DATASET EXCERPTS:

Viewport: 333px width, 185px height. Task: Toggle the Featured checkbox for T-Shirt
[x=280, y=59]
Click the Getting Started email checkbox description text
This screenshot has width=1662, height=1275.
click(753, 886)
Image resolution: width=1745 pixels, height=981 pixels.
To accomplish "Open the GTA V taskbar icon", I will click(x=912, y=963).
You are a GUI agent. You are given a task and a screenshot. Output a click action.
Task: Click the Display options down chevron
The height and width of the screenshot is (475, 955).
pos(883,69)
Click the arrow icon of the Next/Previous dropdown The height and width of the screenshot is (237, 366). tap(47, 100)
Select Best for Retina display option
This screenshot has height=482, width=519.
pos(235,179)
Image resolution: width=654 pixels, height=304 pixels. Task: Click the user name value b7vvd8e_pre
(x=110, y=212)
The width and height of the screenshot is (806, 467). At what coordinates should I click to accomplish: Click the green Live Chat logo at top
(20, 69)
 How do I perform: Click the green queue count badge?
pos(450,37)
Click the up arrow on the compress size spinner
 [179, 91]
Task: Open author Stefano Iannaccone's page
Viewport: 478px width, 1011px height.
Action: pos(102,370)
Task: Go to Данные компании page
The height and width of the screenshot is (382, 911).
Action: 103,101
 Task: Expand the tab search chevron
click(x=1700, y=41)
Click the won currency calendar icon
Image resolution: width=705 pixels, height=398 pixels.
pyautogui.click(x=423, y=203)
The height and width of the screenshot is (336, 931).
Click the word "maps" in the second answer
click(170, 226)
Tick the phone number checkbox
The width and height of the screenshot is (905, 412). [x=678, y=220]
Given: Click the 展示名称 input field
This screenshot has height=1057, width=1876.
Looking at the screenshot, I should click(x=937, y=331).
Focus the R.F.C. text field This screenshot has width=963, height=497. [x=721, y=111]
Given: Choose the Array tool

STATED PROBLEM: Copy out every one of the records above word for word, keeping each line the same.

EXERCISE RESPONSE:
Viewport: 333px width, 185px height. Task: Toggle the Featured checkbox for T-Shirt
[x=280, y=59]
Click the Getting Started email checkbox description text
This screenshot has width=1662, height=1275.
click(753, 886)
Image resolution: width=1745 pixels, height=981 pixels.
To accomplish "Open the GTA V taskbar icon", I will click(x=912, y=963).
You are a GUI agent. You are given a task and a screenshot. Output a click action.
Task: Click the Display options down chevron
The height and width of the screenshot is (475, 955).
pos(883,69)
Click the arrow icon of the Next/Previous dropdown The height and width of the screenshot is (237, 366). tap(47, 100)
Select Best for Retina display option
This screenshot has height=482, width=519.
pos(235,179)
Image resolution: width=654 pixels, height=304 pixels. Task: Click the user name value b7vvd8e_pre
(x=110, y=212)
The width and height of the screenshot is (806, 467). At what coordinates should I click to accomplish: Click the green Live Chat logo at top
(20, 69)
 How do I perform: Click the green queue count badge?
pos(450,37)
Click the up arrow on the compress size spinner
 [179, 91]
Task: Open author Stefano Iannaccone's page
Viewport: 478px width, 1011px height.
Action: pos(102,370)
Task: Go to Данные компании page
The height and width of the screenshot is (382, 911).
Action: 103,101
 Task: Expand the tab search chevron
click(x=1700, y=41)
Click the won currency calendar icon
Image resolution: width=705 pixels, height=398 pixels.
pyautogui.click(x=423, y=203)
The height and width of the screenshot is (336, 931).
Click the word "maps" in the second answer
click(170, 226)
Tick the phone number checkbox
The width and height of the screenshot is (905, 412). [x=678, y=220]
Given: Click the 展示名称 input field
This screenshot has height=1057, width=1876.
Looking at the screenshot, I should click(x=937, y=331).
Focus the R.F.C. text field This screenshot has width=963, height=497. [x=721, y=111]
Given: Choose the Array tool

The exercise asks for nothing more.